The analysis on the training data brings up several research issues that need to be addressed during the system development.
First, as Ortony
8 discussed, while some words (eg,
miserable,
painful) bear fairly unambiguous affective meaning, there are words that act only as
indirect reference to emotion states, depending on the contexts in which they appear. Interestingly, we also found that, even words with the same sense can often evoke different emotions in certain contexts. Consider, for example, the underlined affect word
forgive in the sentences (E1) and (E2). It evokes two different polarity emotions,
guilt and
forgiveness when it is followed by different pronouns. Therefore, detecting affective text needs to consider the neighboring context of the affect word.
E1:
E1. Tell him to
forgive
me if I ever treated him bad. [Emotion: guilt]
E2:
Tell him I
forgive
him for all my heart aches. [Emotion: forgiveness]
Second, although the sentiment of many sentences is indicated by the presence of affect words, quite a number of sentences do not contain such words but convey affect through the underlying meaning. An example (E3), which does not contain an expected affect word, is given below. Automatically detecting such pragmatic information is a hard challenge, and the language models that rely on surface features of the sentences are very weak in detecting this kind of sentences with implicit emotion expressions.
E3:
I don’t know where she put my clothes from my dresser. [Emotion: anger]
Third, as mentioned earlier, quite a number of sentences contain two or more emotion expressions. For example, in the sentence (E4), the first clause conveys a fear emotion through the verb phrase “afraid of”, but the second clause conveys a love emotion by the verb “love”. Because of the small number of multi-emotion instances, it is impractical to build multi-emotion classifiers to distinguish the multi-emotion sentences from the text. One feasible solution might be to build multiple binary classifiers, each of which is just targeted to one particular emotion. However, for a sentence-level binary emotion classifier, the text fragment depicting other emotions will become the noisy data, which is likely to degrade the accuracy of the classifier. Therefore, further fine-grained emotion analysis at the smaller text unit level (ie, emotion cues) is required. For example, emotion cues (eg, “I am afraid of you”, “I love you”) that convey affective meaning with respect to a particular emotion needed to be separately annotated from the sentences. The annotation of emotion cues is discussed in a later section.
E4:
It is just that I am
afraid of
you both at times, but I
love
you both very much. [Emotions: fear, love]
Fourth, we found that affective text of some emotions (eg, hopelessness) is sensitive to negation expressions. Certain phrases that contain negation words, eg, “cant go on”, “can’t stand”, and “can not take it any more”, intensify the emotion strength. Moreover, negation words sometimes can trigger the polarity shifting of an emotion, such as “I do not blame him”. Therefore, it is necessary to incorporate negation detection into the identification of emotion expressions.

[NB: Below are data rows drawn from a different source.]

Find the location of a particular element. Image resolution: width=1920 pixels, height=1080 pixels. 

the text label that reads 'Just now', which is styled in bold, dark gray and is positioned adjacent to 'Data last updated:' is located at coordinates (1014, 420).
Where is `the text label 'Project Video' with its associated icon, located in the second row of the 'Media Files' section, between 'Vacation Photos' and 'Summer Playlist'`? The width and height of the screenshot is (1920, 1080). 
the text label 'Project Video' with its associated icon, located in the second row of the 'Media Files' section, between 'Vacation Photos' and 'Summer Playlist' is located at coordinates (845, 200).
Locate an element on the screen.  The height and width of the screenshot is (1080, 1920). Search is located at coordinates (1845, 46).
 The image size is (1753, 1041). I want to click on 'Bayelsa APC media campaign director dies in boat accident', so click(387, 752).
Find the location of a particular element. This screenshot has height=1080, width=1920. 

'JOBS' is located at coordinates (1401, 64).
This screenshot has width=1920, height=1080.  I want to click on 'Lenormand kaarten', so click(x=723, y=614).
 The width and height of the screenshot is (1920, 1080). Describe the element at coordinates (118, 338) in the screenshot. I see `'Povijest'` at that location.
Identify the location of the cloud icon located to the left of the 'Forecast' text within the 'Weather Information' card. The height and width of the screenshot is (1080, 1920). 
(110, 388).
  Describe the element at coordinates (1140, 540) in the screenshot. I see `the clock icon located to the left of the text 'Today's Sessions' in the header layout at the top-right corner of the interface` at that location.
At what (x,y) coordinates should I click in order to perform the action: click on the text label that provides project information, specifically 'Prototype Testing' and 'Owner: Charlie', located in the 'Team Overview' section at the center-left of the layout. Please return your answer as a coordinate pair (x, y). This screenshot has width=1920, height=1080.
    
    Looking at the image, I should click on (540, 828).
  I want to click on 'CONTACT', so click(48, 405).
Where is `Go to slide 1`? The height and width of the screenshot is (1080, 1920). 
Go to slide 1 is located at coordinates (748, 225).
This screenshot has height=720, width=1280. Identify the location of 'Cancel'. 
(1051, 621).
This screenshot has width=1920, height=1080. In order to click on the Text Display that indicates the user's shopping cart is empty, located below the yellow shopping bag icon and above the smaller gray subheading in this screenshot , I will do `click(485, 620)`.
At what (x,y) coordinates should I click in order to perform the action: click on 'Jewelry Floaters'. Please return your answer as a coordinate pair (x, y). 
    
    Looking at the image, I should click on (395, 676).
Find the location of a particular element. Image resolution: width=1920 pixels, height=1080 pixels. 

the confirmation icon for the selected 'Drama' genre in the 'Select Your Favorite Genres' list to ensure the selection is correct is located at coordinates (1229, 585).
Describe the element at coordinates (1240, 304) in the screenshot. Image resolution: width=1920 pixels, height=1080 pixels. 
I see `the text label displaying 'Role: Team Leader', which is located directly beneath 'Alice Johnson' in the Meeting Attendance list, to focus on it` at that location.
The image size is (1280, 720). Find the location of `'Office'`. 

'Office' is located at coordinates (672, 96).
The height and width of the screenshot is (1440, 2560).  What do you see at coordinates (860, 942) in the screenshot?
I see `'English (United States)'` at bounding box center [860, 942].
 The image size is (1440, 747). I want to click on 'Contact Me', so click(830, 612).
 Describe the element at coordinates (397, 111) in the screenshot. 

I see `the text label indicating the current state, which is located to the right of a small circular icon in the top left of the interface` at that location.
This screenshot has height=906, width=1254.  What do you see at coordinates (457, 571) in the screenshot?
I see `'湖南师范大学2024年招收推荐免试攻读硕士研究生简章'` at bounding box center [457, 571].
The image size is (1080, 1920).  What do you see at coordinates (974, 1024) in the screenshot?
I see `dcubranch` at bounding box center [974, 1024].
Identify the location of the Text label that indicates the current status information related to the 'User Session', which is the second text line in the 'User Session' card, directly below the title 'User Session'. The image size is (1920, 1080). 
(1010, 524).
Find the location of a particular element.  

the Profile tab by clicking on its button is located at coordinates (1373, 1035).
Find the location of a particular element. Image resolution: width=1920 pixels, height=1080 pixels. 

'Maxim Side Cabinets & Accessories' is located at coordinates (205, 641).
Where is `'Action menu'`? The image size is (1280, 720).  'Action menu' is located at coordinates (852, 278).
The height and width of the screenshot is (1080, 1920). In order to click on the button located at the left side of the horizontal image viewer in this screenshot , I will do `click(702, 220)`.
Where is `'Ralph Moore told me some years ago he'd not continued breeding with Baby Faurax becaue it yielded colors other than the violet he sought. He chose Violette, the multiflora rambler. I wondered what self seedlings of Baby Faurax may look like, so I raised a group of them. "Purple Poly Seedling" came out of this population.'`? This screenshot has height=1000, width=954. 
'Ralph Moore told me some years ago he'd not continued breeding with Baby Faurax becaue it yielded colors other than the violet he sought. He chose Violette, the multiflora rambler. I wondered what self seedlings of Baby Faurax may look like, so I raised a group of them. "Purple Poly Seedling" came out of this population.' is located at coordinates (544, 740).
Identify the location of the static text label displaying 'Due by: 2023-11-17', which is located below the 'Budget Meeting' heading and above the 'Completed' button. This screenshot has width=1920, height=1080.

Fifth, while machine learning-based models may be capable of effectively classifying the emotions (eg, love, hopelessness, guilt, etc.) with a sufficient number of training instances, they do not work well on the emotions that have few training examples (eg, forgiveness, abuse, pride, etc.). With the help of a pre-compiled emotion lexicon, a keyword spotting approach with a weighted score function may provide an alternative solution to the problem of scarce training samples in emotion classification.